[[ MATERIALS PROVIDED open ]]
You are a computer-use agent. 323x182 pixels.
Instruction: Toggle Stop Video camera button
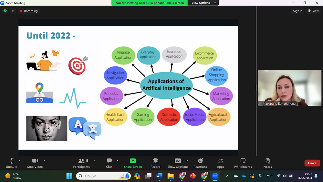(x=35, y=163)
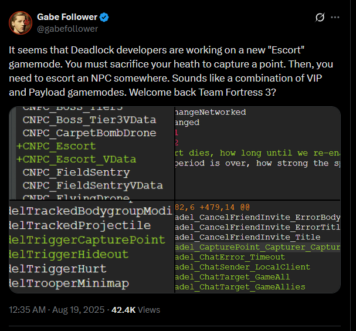The height and width of the screenshot is (331, 356).
Task: Open the Grok explain icon
Action: point(320,17)
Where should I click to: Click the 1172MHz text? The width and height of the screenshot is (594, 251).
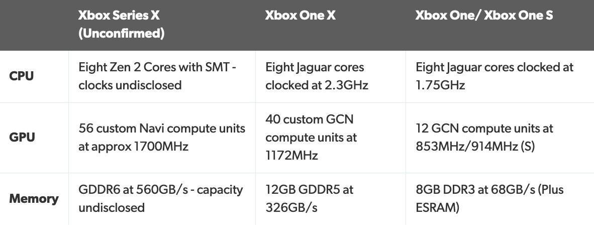[291, 155]
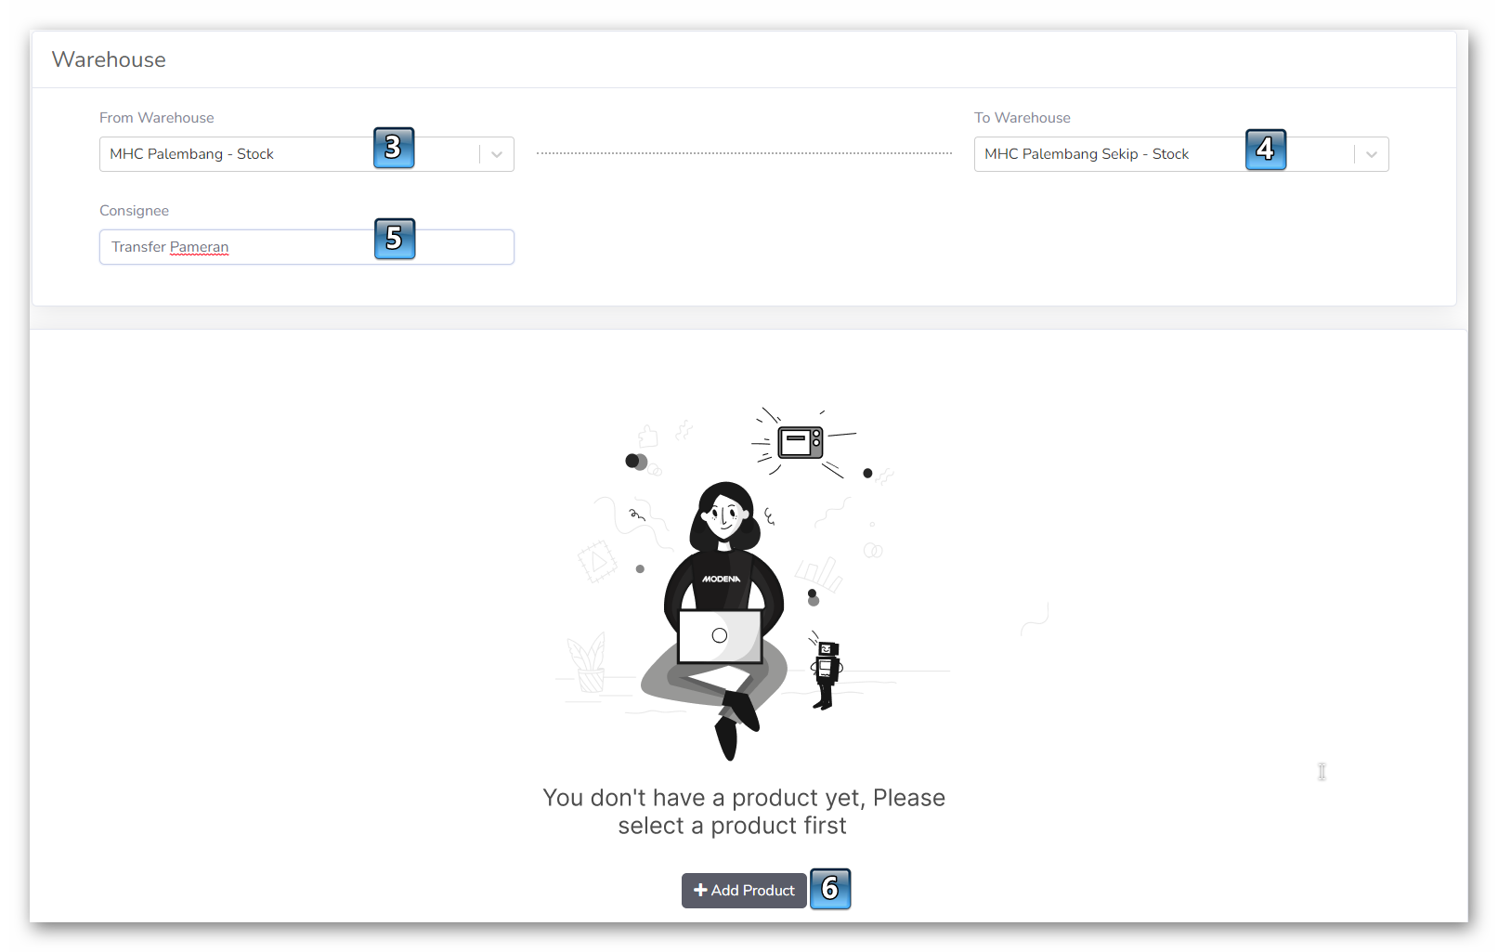Click the 'MHC Palembang Sekip - Stock' selected value
Viewport: 1498px width, 952px height.
tap(1086, 154)
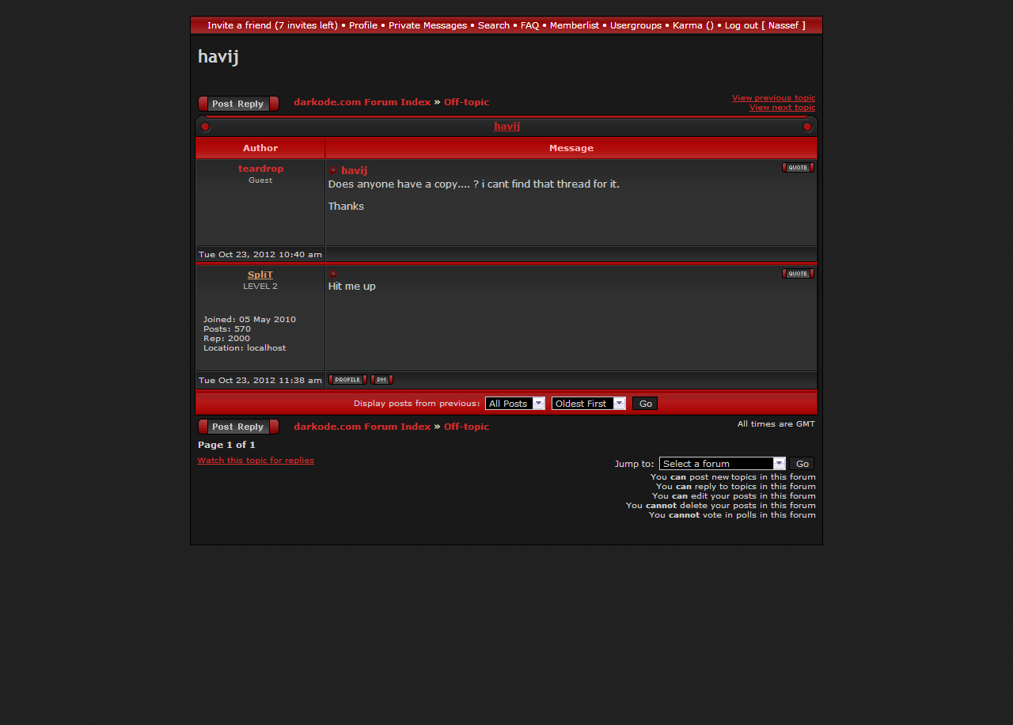This screenshot has width=1013, height=725.
Task: Open the Memberlist menu item
Action: 574,25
[[ MATERIALS PROVIDED closed ]]
■ **TO DO**: Retype the line containing "Where should I" and all lines after it through the end of the material, exactly and only those, leaving out pictures.

■ **RESPONSE**:
Where should I click to: Click the 1172MHz text? The width and height of the screenshot is (594, 251).
[291, 155]
Click the 'MHC Palembang Sekip - Stock' selected value
Viewport: 1498px width, 952px height.
tap(1086, 154)
This screenshot has width=1013, height=725.
Task: Open the Memberlist menu item
Action: 574,25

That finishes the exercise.